Ao redigir um post recente, peguei-me novamente a escrever a palavra “presidenta” para me referir a Dilma Roussef. Grande polêmica no início do ano 2011, percebo que nunca abordei a questão de saber se devemos adotar “presidente” ou “presidenta” para nos referir a Dilma Roussef.

 

Pois acreditem que esta foi uma polêmica muito séria, que dividiu as opiniões e deu o que falar em lista de profissionais de língua.

Eu vejo este debate como a confluência de duas questões fundamentais:
1) o rigor da língua (dicionário, gramática, etimologia,…)
2) o uso e a validade (e validação) deste

Os argumentos aue priorizam o rigor da língua tendem a valorizar o uso de presidente:

Meu colega Florisvaldo Machado, em determinado debate em listas, levantou o argumento inicial que me parece indiscutível: no plano etimológico, dar a um substantivo masculino terminado por -ente uma marca de feminino -enta é sem sentido. Em quase nenhuma outra palavra terminado por -ente isso ocorre: não há videnta, pacienta, adolescenta, gerenta, clienta, atendenta,…
(MAS: “chefa” e “parenta” são dicionarizados, bem como… “presidenta”, sendo porém considerado informal)

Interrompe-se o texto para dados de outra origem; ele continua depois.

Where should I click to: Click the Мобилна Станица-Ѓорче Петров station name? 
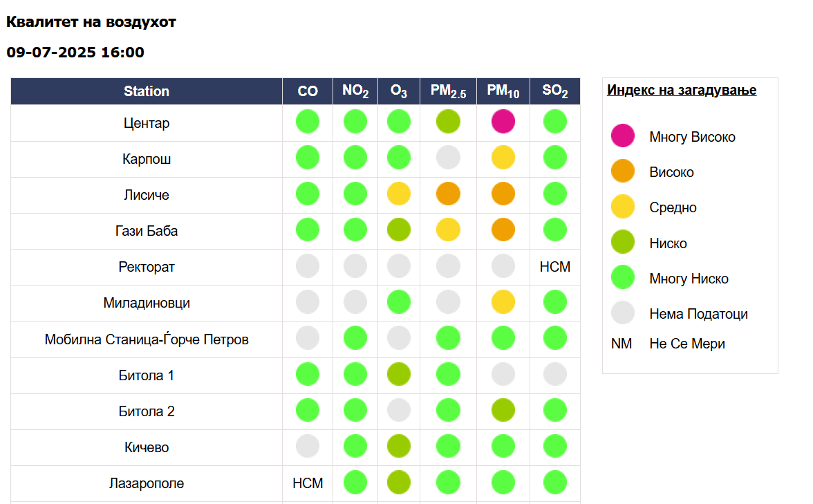tap(147, 339)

É justamente o que Luiz Costa Pereira Junior destaca, em seu excelente artigo, muito abrangente:

(…) a equipe do Lexikon, que atualiza o dicionário Aulete, avalia que os substantivos e adjetivos de dois gêneros terminados em -ente não apresentam flexão de gênero terminado em -a. Por isso, não dizemos “gerenta”, “pacienta”, “clienta” etc. Caso fosse “presidenta”, por coerência, diríamos “a presidenta está contenta” e “o presidente está contento”, exemplifica o grupo.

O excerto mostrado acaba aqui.